According to CBC.ca, New Democratic Party leader Jack Layton will be in Vancouver today to announce his plans for a universal prescription drug plan for Canadians who pay more than $1,500 in drug costs each year.
The announcement came about a week after a study by Wyatt Health ranked Canada 17th out of 18 OECD countries studied in terms of of public funding of pharmaceuticals. According to the study, Ottawa forks over about 45 percent for prescription drugs, which is just slightly higher than the United States’ contribution (about 40 percent), who came in dead last.
I could say, at least we’re still ahead of the U.S., but second-last is an embarrassment. Lack of access to necessary prescriptions drugs is an obvious problem in Canada, especially in the Atlantic provinces who notoriously lag behind the rest of the country.
So, good on you, Jack Layton, for pledging to do something about the sorry state of drug coverage in Canada, but you better come up with a more solid plan, because your announcement came over a week after Liberal party leader Stéphane Dion announced his $900 million plan to bring universal drug coverage to Canada. (Dion also had the sense to make this promise in Halifax, not British Columbia, which has a relatively solid drug plan. While you’re at it Layton, why not promise GST cuts to Albertans?)


Regardless, a good plan is a good plan, especially when paired with Layton’s $1 billion pledge to help solve the doctor crisis in Canada (opening up more spots in medical schools and offering to forgive student debt for any doctor to spends his first ten years out of school in family medicine), but I can’t help but wave the red flag yet again: Where are you boys getting this money from?
With the U.S.’s economy in shambles, gas prices higher than ever and every Canadian talking about a possible recession, it’s almost (almost) understandable that so many Canadians are voting Conservative: he may have scrapped the national daycare program, toted ideas about privatized medicine and handed out truckloads of corporate tax cuts, but he hasn’t totally screwed us. Yet.

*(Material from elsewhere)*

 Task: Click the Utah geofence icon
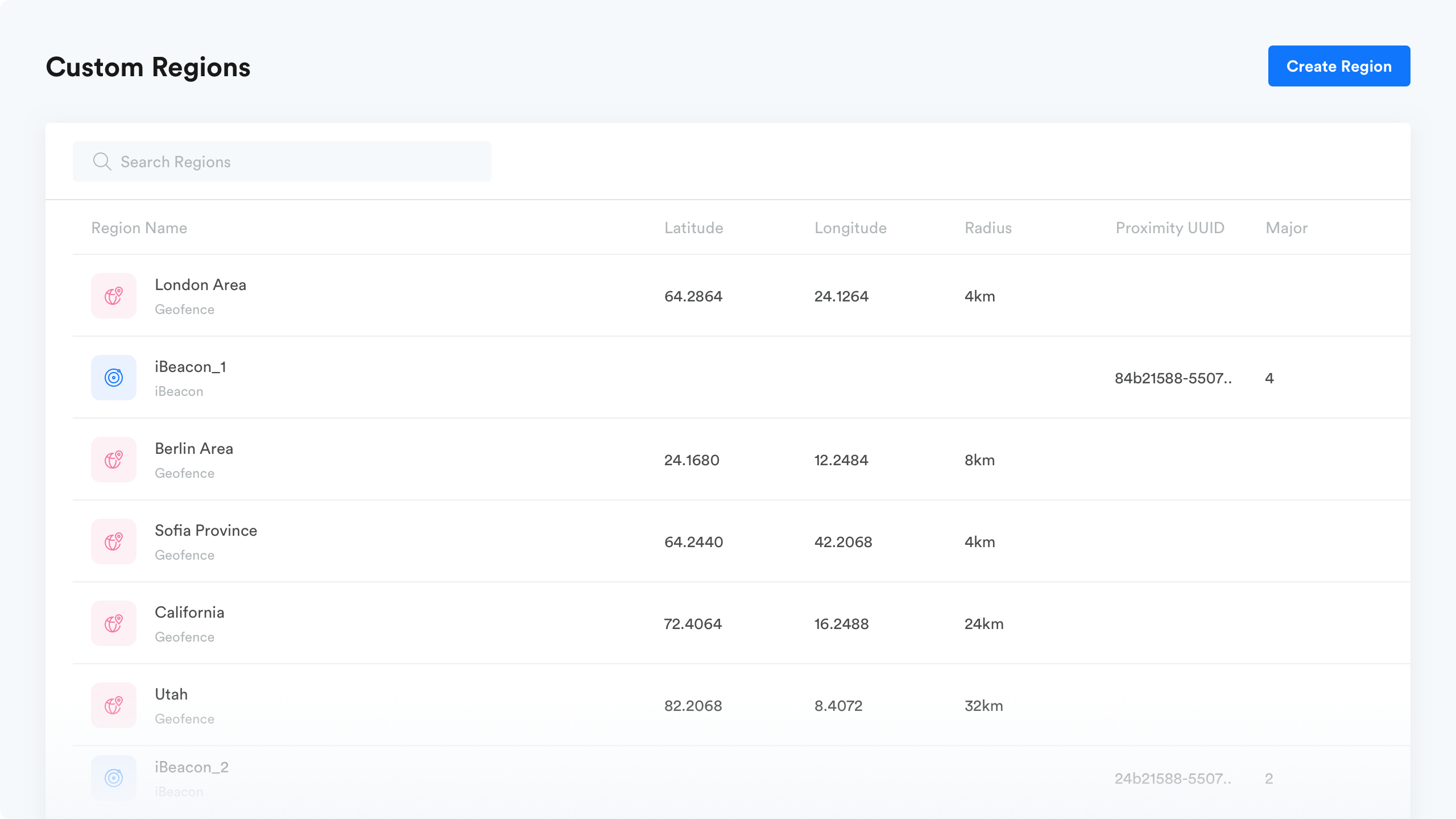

While both Dion and Layton have got some awesome ideas, they’re still both recovering from financial mismanagements of days past. Has anyone forgotten about the sponsorship scandal? I think not. And my parents, like many middle-class Ontarians, still haven’t forgiven the NDP for the Rae Days of the early 1990s.
Personally, I would love to see boatloads of money poured into health care, social programs, education, the arts, the works, but I’m a Toronto journalism student. I’m predisposed to see things a certain way. Layton, Dion, May: you’re going to have to put forth a much more solid economic plan to win over my parents.